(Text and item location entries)
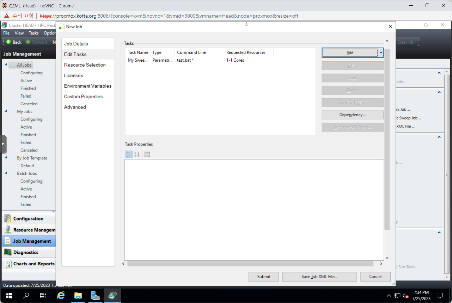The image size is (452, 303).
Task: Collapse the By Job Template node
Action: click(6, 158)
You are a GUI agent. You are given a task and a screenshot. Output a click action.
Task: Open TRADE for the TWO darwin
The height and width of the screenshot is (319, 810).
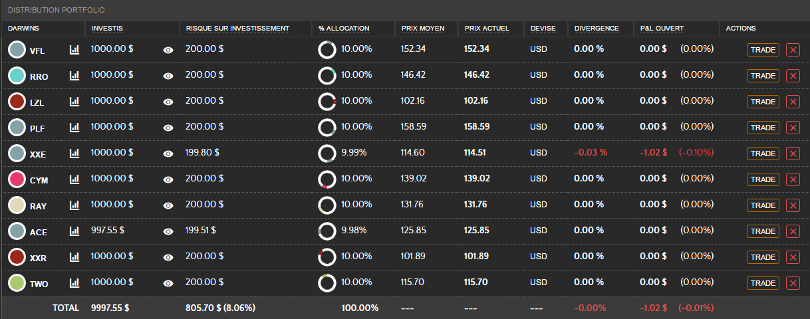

### Given task
Please output every line of the rows above as a numbered list, skipping blank lines and leaving the pictures out.

### Solution for this problem
1. The image size is (452, 303).
2. Task: Collapse the By Job Template node
3. Action: click(6, 158)
4. You are a GUI agent. You are given a task and a screenshot. Output a click action.
5. Task: Open TRADE for the TWO darwin
6. The height and width of the screenshot is (319, 810).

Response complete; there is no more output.